**Given passage:**
>>
Brain extract causes acetylcholine receptor redistribution which mimics some early events at developing neuromuscular junctions.

Abstract

The effect of rat brain extract on rat muscle cells in vitro by light microscope and EM autoradiography after labeling acetylcholine receptors (AChR) with 125I-.alpha.-bungarotoxin was studied. In the absence of brain extract, peak site densities within AChR clusters usually do not exceed 4000 sites/.mu.m2. Within hours after exposure to brain extract, AChR redistribute to form clusters in which the peak site densities are > 10,000 sites/.mu.m2. Receptor concentration within extract-induced clusters is within a factor of 2 of that at the neuromuscular junction (nmj). In the absence of extract, the AChR and AChR clusters are predominantly on the bottom surface of the myotubes (facing the tissue culture dish). After extract treatment, they are predominantly at the top surface. Plasma membrane in regions of high-density AChR clusters is enriched in membrane with enhanced electron density and surface basal lamina whether or not cells are treated with extract. Extract causes an increase in both these specializations on the top surface of the myotubes. Brain extract does not produce an overall increase in AChR site density or a marked change in degradation rate of receptors in either clustered or nonclustered regions. By producing AChR clusters with junctional site densities and enhanced surface specialization, and by causing an overall shift in AChR distribution, brain extract mimics early events reported at developing nmj.
<<
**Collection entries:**
>>
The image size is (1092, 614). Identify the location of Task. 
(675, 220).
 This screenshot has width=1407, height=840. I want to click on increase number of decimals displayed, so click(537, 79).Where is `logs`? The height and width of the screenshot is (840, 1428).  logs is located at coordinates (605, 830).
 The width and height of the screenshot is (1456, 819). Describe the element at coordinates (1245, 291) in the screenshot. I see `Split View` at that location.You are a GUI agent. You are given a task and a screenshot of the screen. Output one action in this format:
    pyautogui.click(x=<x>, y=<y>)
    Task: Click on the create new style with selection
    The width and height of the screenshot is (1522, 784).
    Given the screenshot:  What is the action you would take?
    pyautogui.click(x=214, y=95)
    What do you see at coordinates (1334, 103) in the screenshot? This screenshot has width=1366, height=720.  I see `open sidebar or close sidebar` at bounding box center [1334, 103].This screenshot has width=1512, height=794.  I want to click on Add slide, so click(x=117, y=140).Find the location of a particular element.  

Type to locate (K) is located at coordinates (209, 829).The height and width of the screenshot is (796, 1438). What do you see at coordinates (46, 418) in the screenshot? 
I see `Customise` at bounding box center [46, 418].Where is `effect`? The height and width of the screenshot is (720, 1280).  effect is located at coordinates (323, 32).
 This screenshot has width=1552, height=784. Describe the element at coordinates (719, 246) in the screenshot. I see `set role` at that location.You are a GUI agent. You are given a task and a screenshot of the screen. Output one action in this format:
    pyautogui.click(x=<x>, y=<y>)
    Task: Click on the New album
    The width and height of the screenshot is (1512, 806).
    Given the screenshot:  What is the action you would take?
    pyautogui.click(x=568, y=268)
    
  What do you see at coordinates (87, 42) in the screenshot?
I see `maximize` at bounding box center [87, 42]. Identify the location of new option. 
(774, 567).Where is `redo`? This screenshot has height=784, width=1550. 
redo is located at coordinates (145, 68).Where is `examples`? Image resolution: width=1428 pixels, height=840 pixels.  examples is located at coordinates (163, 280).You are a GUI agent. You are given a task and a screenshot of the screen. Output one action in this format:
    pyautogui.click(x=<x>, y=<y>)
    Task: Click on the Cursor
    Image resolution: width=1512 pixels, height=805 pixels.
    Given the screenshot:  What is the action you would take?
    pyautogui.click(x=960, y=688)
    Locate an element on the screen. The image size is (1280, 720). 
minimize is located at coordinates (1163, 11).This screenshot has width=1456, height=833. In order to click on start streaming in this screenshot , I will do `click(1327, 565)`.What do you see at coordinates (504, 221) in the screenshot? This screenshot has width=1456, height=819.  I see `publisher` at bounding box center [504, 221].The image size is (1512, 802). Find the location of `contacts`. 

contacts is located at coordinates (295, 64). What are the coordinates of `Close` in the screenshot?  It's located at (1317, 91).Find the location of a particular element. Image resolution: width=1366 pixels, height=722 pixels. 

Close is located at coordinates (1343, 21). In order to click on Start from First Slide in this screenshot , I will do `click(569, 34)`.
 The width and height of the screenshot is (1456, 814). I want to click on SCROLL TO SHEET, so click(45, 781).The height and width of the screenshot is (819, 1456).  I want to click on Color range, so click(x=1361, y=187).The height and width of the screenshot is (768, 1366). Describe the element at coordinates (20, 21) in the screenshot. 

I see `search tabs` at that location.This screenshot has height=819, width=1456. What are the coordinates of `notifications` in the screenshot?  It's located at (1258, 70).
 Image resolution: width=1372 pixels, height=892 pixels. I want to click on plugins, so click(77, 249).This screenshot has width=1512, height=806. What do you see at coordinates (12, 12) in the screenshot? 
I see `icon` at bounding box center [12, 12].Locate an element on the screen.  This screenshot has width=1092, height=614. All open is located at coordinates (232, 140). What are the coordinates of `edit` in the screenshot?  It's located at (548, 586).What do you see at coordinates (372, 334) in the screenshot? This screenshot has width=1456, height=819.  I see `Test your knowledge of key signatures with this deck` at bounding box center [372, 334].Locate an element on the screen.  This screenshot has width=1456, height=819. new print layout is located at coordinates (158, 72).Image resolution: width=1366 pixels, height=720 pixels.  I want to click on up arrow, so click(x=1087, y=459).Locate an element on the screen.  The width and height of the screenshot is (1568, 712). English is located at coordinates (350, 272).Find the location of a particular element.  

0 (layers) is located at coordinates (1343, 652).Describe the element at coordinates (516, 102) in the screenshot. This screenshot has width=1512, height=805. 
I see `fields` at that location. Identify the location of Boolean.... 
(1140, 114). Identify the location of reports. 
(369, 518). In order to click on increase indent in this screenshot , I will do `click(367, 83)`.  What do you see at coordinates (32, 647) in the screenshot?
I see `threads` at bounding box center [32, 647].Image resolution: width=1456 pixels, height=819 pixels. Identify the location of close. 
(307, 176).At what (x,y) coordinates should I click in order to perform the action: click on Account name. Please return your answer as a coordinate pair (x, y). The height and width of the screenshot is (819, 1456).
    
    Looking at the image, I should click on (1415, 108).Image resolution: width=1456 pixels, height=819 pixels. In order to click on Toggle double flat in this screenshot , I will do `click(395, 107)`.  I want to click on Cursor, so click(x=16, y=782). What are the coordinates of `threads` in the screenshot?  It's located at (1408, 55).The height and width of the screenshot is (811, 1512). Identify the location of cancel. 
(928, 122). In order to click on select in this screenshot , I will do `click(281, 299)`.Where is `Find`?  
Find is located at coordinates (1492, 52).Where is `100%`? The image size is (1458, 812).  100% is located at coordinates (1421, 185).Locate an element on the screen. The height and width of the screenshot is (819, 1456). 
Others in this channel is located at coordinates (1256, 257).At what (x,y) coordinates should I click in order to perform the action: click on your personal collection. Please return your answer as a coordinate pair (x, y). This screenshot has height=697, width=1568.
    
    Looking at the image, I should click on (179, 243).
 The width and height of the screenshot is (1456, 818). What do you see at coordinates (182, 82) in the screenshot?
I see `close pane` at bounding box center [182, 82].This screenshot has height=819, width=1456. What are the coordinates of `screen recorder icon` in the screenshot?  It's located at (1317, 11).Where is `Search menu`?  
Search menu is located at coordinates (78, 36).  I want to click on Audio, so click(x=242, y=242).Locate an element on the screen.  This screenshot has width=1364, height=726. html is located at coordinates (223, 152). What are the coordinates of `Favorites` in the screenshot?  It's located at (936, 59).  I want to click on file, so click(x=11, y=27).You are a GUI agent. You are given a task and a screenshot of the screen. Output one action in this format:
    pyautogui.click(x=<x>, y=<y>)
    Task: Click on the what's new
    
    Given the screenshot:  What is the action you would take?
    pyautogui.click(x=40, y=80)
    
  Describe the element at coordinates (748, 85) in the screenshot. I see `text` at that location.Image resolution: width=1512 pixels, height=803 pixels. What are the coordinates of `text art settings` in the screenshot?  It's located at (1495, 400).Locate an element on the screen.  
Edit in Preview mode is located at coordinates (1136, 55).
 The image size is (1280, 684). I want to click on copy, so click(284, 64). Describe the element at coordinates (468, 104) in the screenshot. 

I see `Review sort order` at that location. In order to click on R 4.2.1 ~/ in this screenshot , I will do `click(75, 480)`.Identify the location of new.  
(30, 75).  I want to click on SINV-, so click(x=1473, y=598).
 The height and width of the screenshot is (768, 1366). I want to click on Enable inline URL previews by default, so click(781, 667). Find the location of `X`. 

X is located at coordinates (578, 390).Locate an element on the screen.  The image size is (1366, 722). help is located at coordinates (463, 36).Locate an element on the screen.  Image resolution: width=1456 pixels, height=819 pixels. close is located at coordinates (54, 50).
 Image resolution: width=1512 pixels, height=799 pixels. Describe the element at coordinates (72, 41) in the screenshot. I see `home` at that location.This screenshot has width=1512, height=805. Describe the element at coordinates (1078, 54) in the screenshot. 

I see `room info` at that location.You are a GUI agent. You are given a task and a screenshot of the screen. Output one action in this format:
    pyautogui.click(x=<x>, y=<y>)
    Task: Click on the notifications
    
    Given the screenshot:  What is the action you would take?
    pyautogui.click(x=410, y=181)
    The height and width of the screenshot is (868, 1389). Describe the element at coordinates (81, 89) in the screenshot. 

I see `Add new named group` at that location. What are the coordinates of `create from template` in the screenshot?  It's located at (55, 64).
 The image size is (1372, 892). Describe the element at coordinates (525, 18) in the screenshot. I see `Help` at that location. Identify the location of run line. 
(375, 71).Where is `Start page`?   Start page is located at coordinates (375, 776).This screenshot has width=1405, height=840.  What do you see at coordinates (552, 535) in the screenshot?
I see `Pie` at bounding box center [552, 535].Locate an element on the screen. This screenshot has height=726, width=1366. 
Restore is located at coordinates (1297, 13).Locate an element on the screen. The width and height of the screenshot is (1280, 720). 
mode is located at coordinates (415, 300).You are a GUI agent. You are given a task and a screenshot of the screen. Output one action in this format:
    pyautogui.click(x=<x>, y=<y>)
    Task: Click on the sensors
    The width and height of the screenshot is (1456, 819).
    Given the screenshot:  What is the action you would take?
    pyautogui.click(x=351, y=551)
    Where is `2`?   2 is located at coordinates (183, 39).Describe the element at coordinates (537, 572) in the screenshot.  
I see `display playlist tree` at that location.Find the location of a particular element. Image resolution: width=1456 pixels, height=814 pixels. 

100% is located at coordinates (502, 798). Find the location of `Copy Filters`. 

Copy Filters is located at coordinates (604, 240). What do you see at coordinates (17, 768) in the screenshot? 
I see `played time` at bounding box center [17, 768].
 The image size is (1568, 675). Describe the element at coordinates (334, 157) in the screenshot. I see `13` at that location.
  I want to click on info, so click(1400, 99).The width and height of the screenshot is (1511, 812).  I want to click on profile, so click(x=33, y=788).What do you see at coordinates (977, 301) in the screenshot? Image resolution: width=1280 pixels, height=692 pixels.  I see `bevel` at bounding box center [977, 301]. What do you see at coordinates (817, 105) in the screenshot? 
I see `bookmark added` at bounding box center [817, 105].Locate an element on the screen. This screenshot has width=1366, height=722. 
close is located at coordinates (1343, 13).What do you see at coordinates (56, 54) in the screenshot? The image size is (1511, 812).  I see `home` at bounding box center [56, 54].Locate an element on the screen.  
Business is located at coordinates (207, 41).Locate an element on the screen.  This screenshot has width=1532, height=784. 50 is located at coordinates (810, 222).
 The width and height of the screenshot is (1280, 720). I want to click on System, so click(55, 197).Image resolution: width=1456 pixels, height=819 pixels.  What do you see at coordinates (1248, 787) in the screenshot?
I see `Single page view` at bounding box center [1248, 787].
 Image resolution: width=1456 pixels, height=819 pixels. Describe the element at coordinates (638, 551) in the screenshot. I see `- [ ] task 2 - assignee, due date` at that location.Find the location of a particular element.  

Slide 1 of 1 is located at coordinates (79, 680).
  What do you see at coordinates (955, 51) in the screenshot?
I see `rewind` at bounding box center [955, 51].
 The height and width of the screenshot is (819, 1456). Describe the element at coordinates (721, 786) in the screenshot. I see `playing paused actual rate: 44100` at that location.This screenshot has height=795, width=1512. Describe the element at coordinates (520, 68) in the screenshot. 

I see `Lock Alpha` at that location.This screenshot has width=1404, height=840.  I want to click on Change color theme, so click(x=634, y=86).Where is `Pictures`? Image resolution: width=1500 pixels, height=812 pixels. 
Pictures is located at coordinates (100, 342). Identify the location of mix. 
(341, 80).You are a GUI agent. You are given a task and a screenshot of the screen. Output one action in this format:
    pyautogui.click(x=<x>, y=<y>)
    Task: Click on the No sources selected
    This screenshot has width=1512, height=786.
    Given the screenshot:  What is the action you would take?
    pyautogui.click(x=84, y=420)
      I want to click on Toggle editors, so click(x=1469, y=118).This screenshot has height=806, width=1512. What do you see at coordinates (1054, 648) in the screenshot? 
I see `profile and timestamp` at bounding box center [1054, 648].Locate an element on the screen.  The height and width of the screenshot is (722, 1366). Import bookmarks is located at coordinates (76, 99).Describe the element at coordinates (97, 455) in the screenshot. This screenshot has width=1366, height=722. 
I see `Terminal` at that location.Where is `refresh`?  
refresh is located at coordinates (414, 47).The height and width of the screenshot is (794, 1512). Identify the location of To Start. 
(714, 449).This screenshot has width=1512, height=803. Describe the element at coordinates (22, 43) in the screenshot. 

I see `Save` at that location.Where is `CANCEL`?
<<
**What you have to do:** According to the abstract on brain extract and acetylcholine receptors, is each statement true: (a) without brain extract, the receptors and their clusters sit mostly on the bottom surface of the myotubes; (b) brain extract raises the overall receptor site density; (c) receptor concentration in extract-induced clusters is at least ten times lower than at the neuromuscular junction? Answer yes or no for each, quoting the words from the text that decide it.

**Answer for the task:**
(a) Yes: "In the absence of extract, the AChR and AChR clusters are predominantly on the bottom surface of the myotubes"
(b) No: "Brain extract does not produce an overall increase in AChR site density"
(c) No: "Receptor concentration within extract-induced clusters is within a factor of 2 of that at the neuromuscular junction (nmj)"